━━━ Input
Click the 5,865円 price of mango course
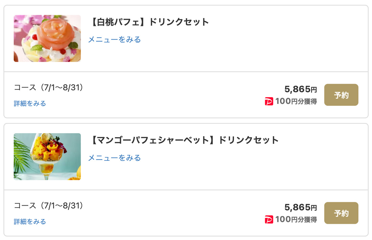 pos(301,207)
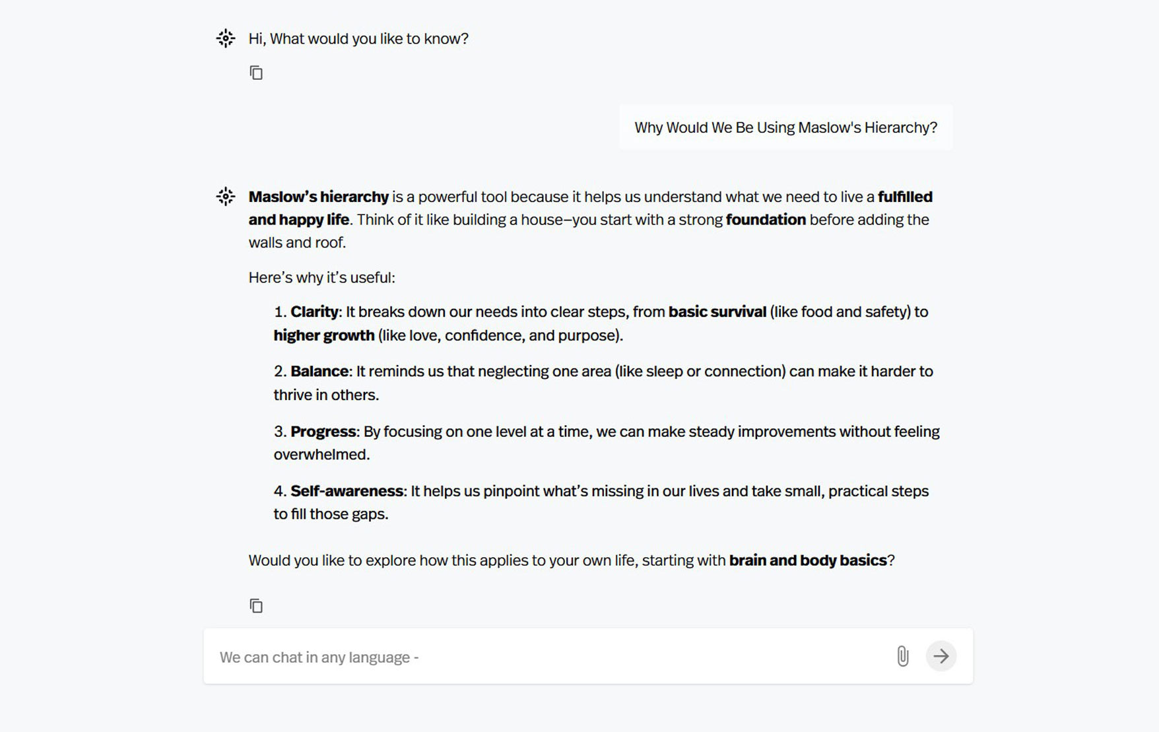Click the assistant avatar icon beside Maslow's answer

[x=226, y=197]
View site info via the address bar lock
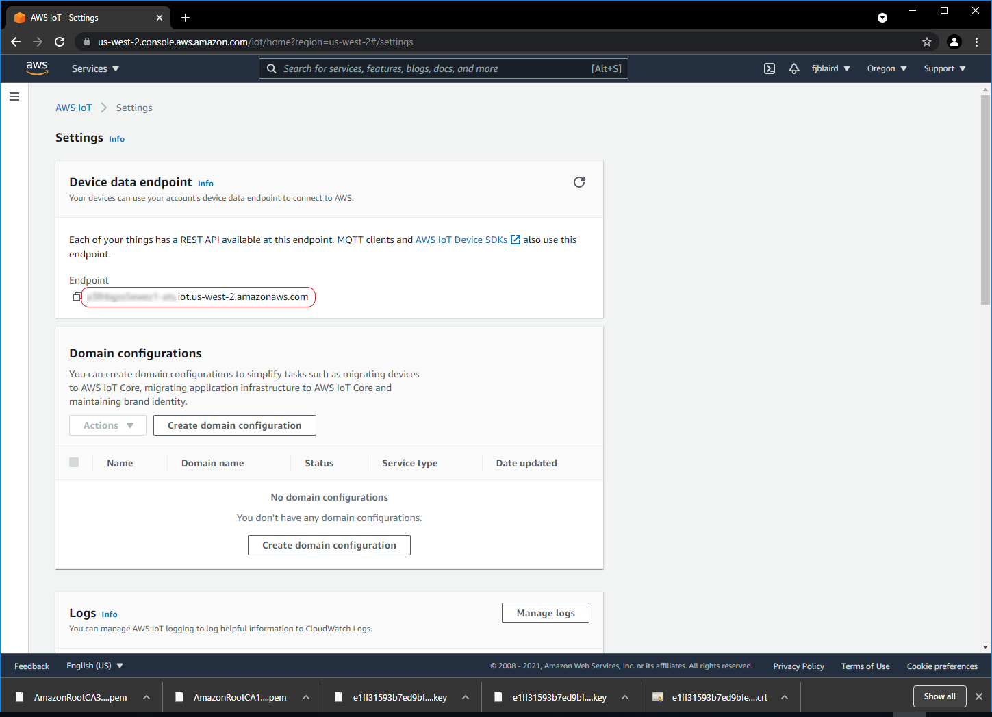 coord(86,42)
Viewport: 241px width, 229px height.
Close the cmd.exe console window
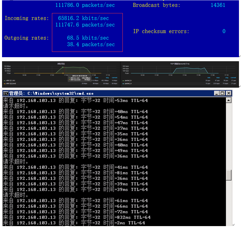pyautogui.click(x=228, y=93)
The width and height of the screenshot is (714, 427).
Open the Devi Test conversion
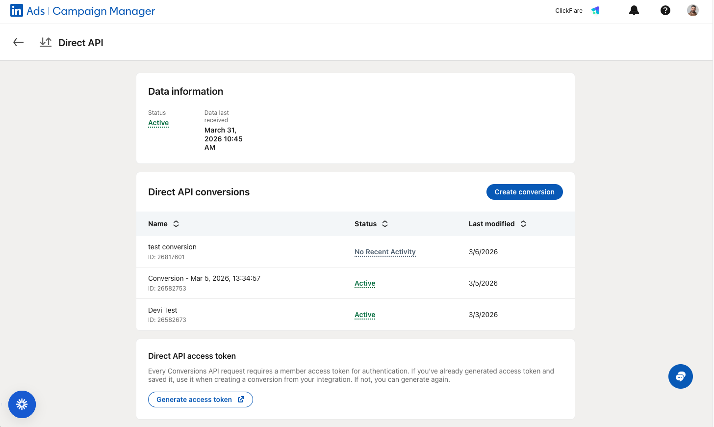[x=163, y=310]
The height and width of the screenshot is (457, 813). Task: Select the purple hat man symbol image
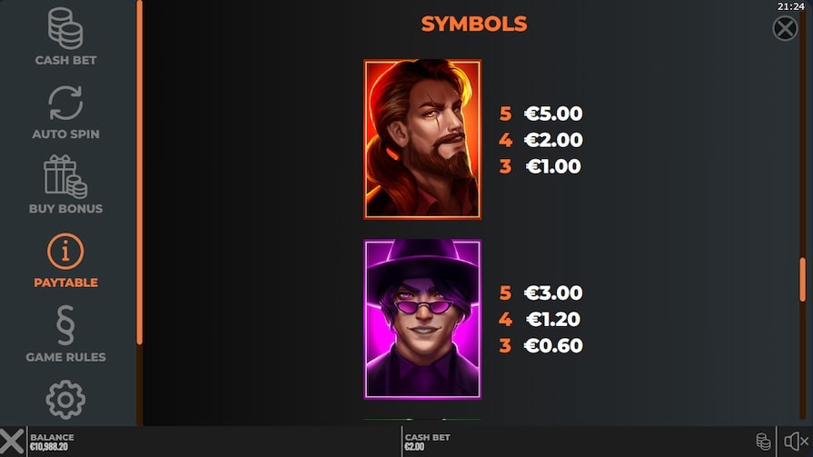(x=422, y=319)
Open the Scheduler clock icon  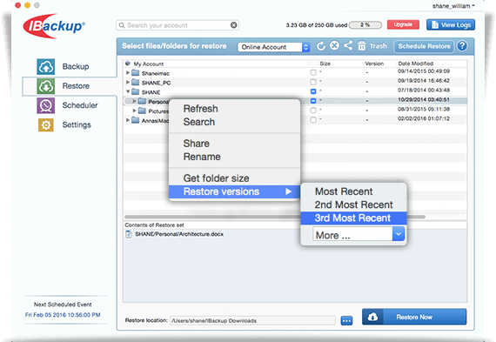(x=46, y=105)
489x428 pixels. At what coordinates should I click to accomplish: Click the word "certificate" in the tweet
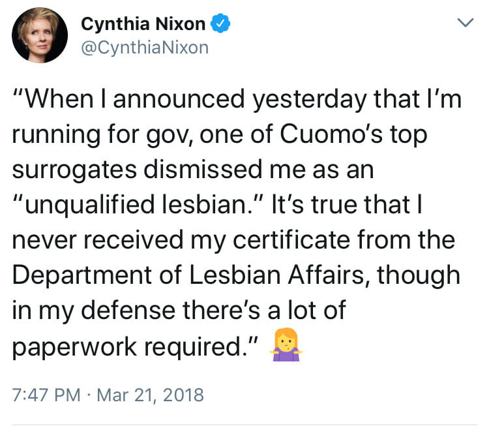pyautogui.click(x=291, y=239)
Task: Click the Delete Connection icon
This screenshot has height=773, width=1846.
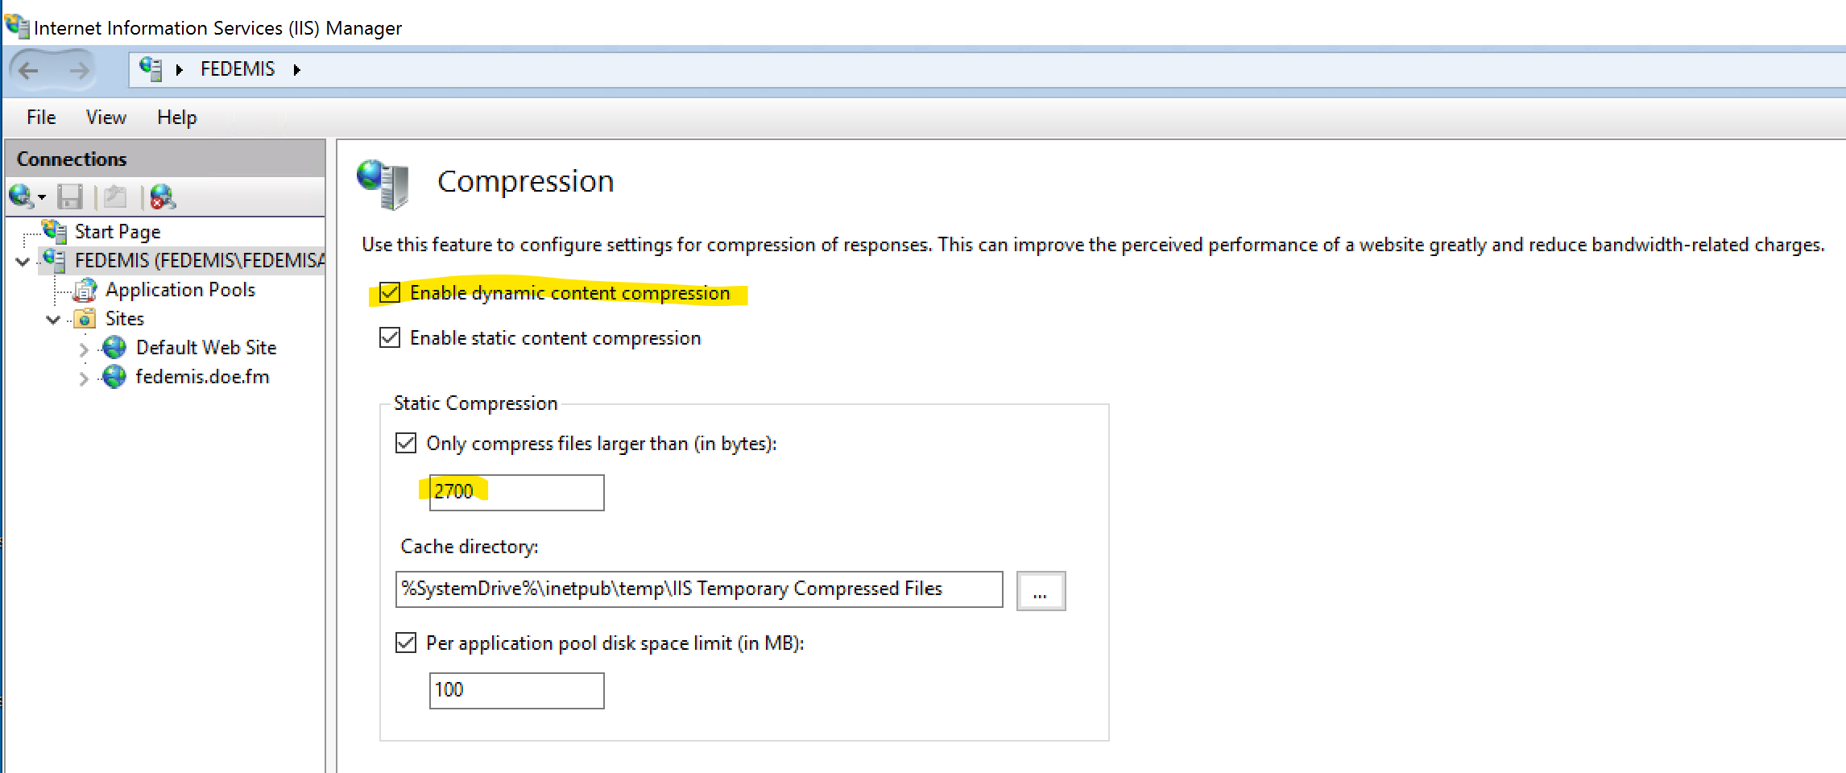Action: click(x=162, y=196)
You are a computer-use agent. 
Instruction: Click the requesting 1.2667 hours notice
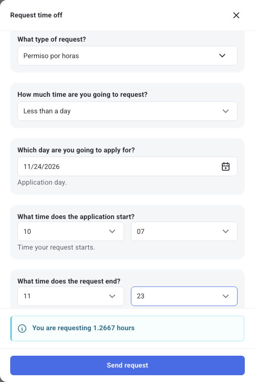tap(128, 329)
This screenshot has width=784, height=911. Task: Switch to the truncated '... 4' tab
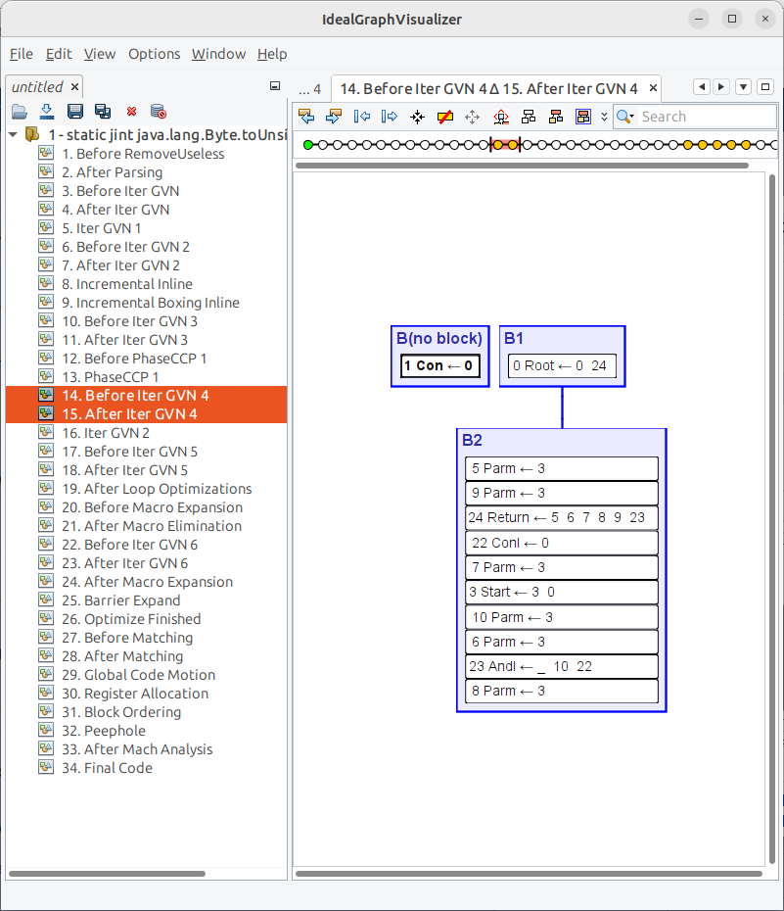pos(309,89)
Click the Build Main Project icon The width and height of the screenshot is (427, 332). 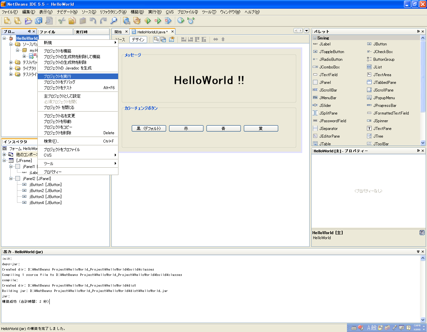[x=126, y=21]
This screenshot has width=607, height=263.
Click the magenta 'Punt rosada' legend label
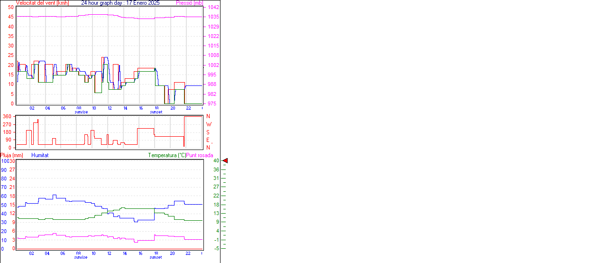pyautogui.click(x=200, y=155)
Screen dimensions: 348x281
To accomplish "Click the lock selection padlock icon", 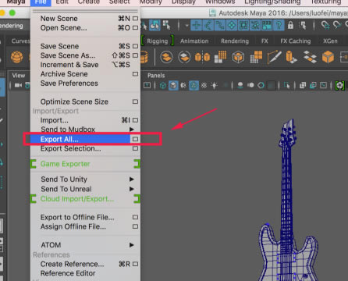I will pos(290,26).

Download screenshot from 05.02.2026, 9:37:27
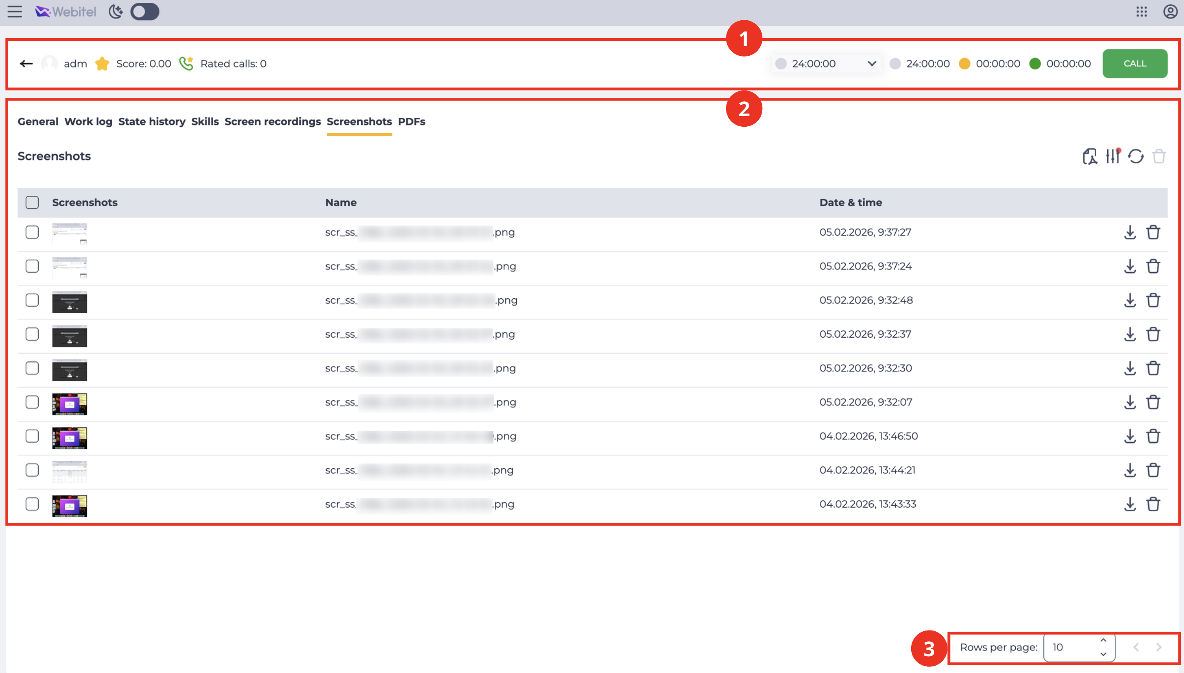(1130, 232)
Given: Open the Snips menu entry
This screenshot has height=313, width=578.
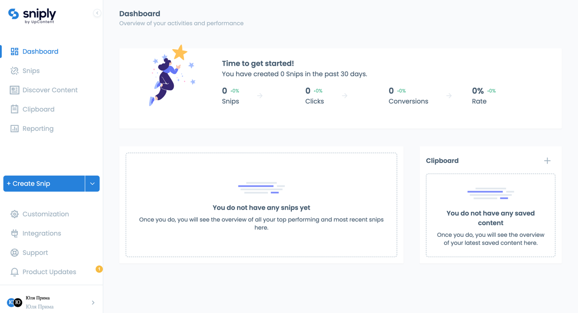Looking at the screenshot, I should point(31,70).
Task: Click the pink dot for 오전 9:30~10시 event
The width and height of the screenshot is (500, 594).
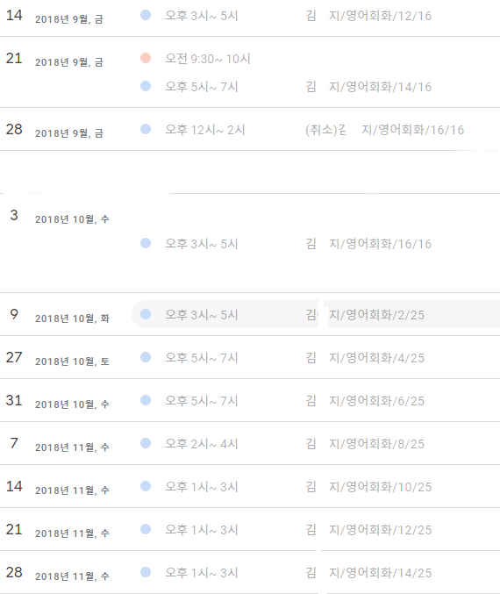Action: tap(146, 58)
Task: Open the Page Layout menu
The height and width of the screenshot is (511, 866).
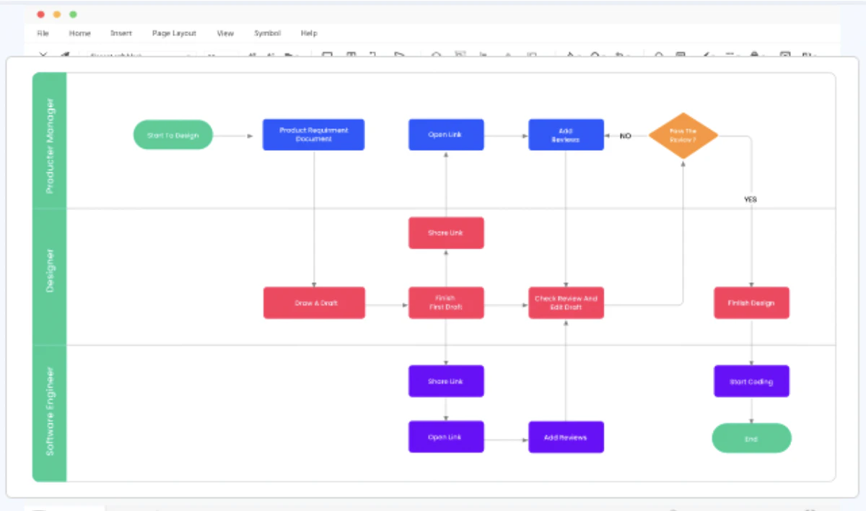Action: pyautogui.click(x=174, y=33)
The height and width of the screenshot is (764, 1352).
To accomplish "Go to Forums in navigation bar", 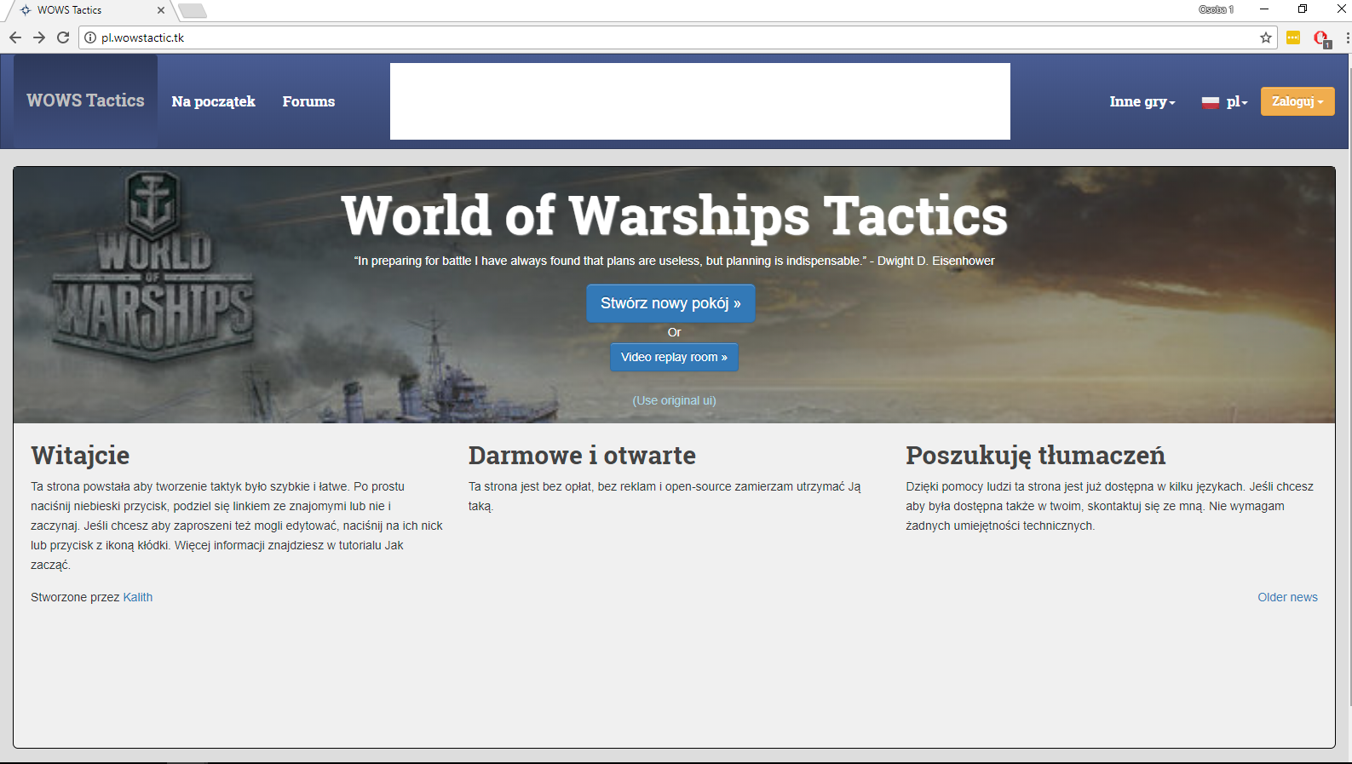I will pos(308,101).
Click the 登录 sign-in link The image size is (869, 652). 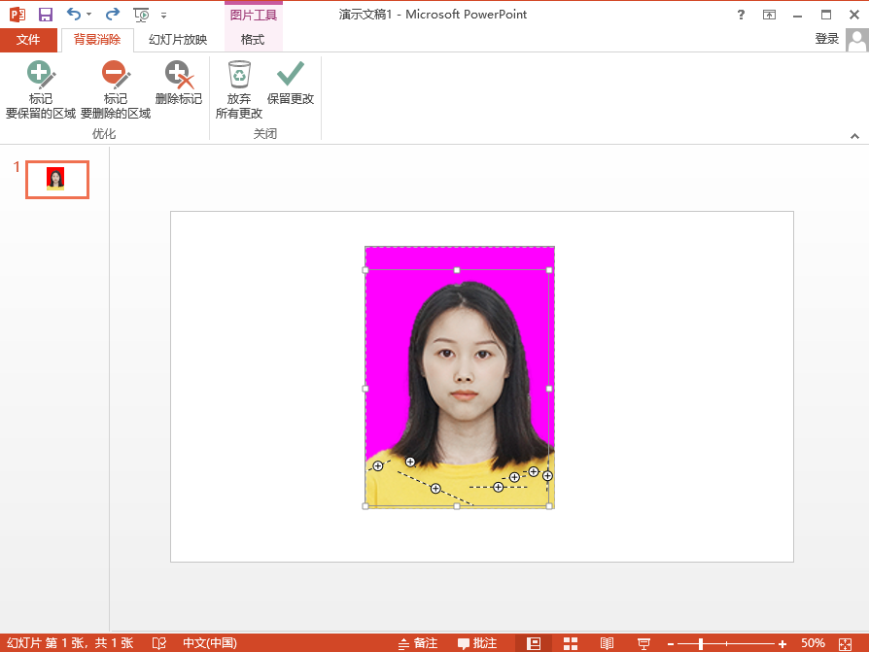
━━━━━━
• About this task: Using the entries above, return each line that includes the word "menu".

• Response to the task:
Given: Open the Snips menu entry
Task: Open the Page Layout menu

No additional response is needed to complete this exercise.